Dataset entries
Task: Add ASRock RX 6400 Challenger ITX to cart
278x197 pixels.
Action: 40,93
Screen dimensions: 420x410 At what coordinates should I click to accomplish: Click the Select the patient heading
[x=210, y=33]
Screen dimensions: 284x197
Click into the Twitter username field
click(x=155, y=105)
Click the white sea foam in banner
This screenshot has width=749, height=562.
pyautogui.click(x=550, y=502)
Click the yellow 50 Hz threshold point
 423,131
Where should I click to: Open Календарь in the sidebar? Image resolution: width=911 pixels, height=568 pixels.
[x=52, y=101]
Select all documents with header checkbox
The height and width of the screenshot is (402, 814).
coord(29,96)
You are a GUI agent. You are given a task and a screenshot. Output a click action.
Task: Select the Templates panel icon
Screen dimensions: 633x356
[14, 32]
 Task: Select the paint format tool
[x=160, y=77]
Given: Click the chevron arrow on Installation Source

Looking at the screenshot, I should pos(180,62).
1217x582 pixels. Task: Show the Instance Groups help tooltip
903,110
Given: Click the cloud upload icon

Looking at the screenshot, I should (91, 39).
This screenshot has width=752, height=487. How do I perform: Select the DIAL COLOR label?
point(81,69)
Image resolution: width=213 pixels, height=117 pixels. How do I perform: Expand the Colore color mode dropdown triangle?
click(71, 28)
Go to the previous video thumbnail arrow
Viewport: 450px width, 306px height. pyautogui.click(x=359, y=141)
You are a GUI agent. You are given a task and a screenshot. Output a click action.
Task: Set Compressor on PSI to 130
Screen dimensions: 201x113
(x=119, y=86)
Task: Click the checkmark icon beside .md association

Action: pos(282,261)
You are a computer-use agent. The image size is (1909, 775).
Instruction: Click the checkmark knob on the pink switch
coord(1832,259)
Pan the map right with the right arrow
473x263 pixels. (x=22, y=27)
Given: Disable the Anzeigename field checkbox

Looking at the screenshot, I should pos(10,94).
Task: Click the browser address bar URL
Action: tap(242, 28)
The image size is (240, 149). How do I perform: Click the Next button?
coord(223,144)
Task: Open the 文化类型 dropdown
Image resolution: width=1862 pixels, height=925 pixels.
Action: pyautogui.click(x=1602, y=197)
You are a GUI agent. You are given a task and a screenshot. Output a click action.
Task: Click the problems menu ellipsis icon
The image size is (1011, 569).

| Requirement |
What you hand back must match the records above exactly.

| Written response |
Task: Add ASRock RX 6400 Challenger ITX to cart
278x197 pixels.
Action: 40,93
Screen dimensions: 420x410 At what coordinates should I click to accomplish: Click the Select the patient heading
[x=210, y=33]
Screen dimensions: 284x197
Click into the Twitter username field
click(x=155, y=105)
Click the white sea foam in banner
This screenshot has width=749, height=562.
pyautogui.click(x=550, y=502)
Click the yellow 50 Hz threshold point
 423,131
Where should I click to: Open Календарь in the sidebar? Image resolution: width=911 pixels, height=568 pixels.
[x=52, y=101]
Select all documents with header checkbox
The height and width of the screenshot is (402, 814).
coord(29,96)
You are a GUI agent. You are given a task and a screenshot. Output a click action.
Task: Select the Templates panel icon
Screen dimensions: 633x356
[14, 32]
 Task: Select the paint format tool
[x=160, y=77]
Given: Click the chevron arrow on Installation Source

Looking at the screenshot, I should pos(180,62).
1217x582 pixels. Task: Show the Instance Groups help tooltip
903,110
Given: Click the cloud upload icon

Looking at the screenshot, I should (91, 39).
This screenshot has width=752, height=487. How do I perform: Select the DIAL COLOR label?
point(81,69)
Image resolution: width=213 pixels, height=117 pixels. How do I perform: Expand the Colore color mode dropdown triangle?
click(71, 28)
Go to the previous video thumbnail arrow
Viewport: 450px width, 306px height. pyautogui.click(x=359, y=141)
You are a GUI agent. You are given a task and a screenshot. Output a click action.
Task: Set Compressor on PSI to 130
Screen dimensions: 201x113
(x=119, y=86)
Task: Click the checkmark icon beside .md association

Action: pos(282,261)
You are a computer-use agent. The image size is (1909, 775).
Instruction: Click the checkmark knob on the pink switch
coord(1832,259)
Pan the map right with the right arrow
473x263 pixels. (x=22, y=27)
Given: Disable the Anzeigename field checkbox

Looking at the screenshot, I should pos(10,94).
Task: Click the browser address bar URL
Action: tap(242, 28)
The image size is (240, 149). How do I perform: Click the Next button?
coord(223,144)
Task: Open the 文化类型 dropdown
Image resolution: width=1862 pixels, height=925 pixels.
Action: pyautogui.click(x=1602, y=197)
You are a GUI agent. You are given a task and a screenshot. Output a click action.
Task: Click the problems menu ellipsis icon
The image size is (1011, 569).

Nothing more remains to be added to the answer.